My final leg defense was a pair of Western Mountaineering down pants. At just 10 ounces these puffy wonders provided a copious amount of insulation while still packing down to nearly nothing. They have the essential feature of full side zips for easy on and off, even when under a pair of bibs. I ended up only wearing my down pants while sitting around camp in the evenings and on the summit, but the peace of mind from having them along allowed me to leave other layers at home.
I started with a pair of SmartWool Hiking Liner socks, next up were my GatorGear Icelander vapor barrier liners, and then finally a pair of SmartWool PhD Medium Ski socks. I carried an extra pair each of the liner and medium ski socks, which acted as a backup and ended up being a fresh setup for summit day. The system was a little much down low on the glacier, but my ski boots were molded to the system so to prevent blistering and get adequate performance from my sized up ski boots, I elected to keep the sock system static throughout the trip. The VBLs worked so well that my ski socks never got wet or odorous, however the same can’t be said for the liner socks and the insides of my VBLs. To avoid the onset of trench foot I did my best to get my ski boots and wet socks off as soon as the day’s work was complete.
Once the socks were off and the foot powder applied, I threw on my GatorGear Fleece socks (discontinued) and Parbat High Mountaineering Insulated booties. The fleece socks allowed my feet to breathe freely, while keeping them warm and not promoting sweat buildup. I usually slept in the fleece socks. The Parbat Booties are no longer produced unfortunately. They are the best I have ever seen for really cold weather trips, so someone please start making these things again.
Finally my Forty Below Purple Haze overboots were used on summit day and with my Parbat booties inside many days around camp. Like most everyone, I have nothing but praise for my Forty Belows and am anxious to see some of the stuff they are working on now come to market.
WHAT WORKED, WHAT DIDN’T?
Overall I was pleased with my choices. I used almost everything I carried at one point or another. Though a few things didn’t see any action just because conditions were generally better than the worst Denali can offer up.
As for items that I didn’t bring, but seem appealing in hind sight, two things come to mind.
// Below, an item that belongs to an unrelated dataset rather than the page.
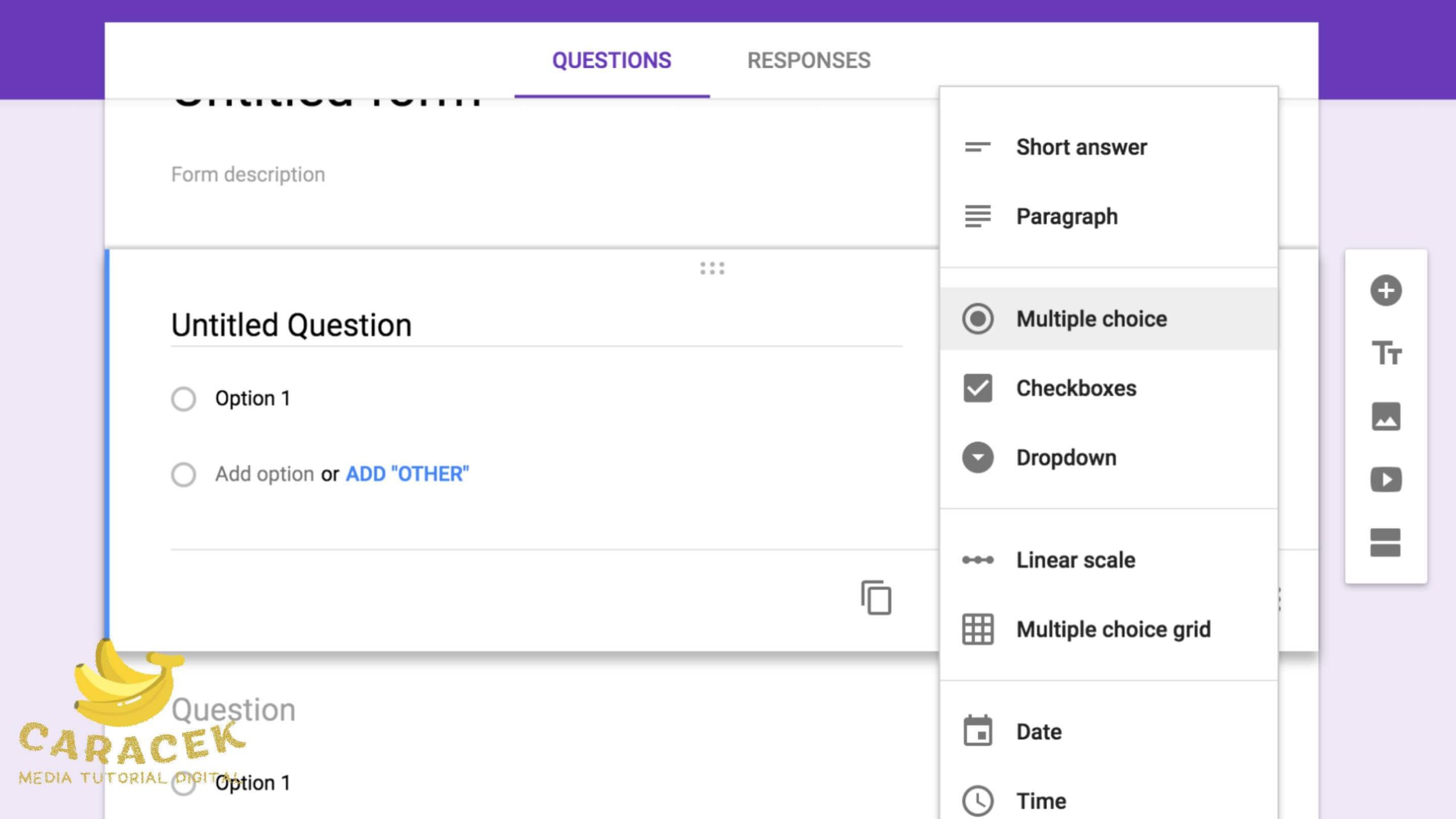The height and width of the screenshot is (819, 1456).
Task: Click the Add option radio circle
Action: click(184, 474)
Tyler, and a few other folks up there, carried a light weight synthetic insulating layer for around camp and during on-the-trail rest stops. The 13 ounce MontBell Ultralight Thermawrap Parka fit the bill for many and after some thought it would have incorporated into my system well.
Remarkably I only had two garment blowouts, lucky. I have over 100 days on my MH Synchro soft-shell pants in the last year and they have been bulletproof, of course that was until I broke the crotch zipper on the last day on the Kahiltna during routine business at the privy. Definitely gonna repair this and not replace it since the model is discontinued. And, what would a long expedition be without the thoughtless screw-up? Well one of mine was wearing my Western Mountaineering Flight down pants as an outer layer with crampons, the result, two quick holes on each calf. I’ll be repairing this idiot work as soon as I get back home.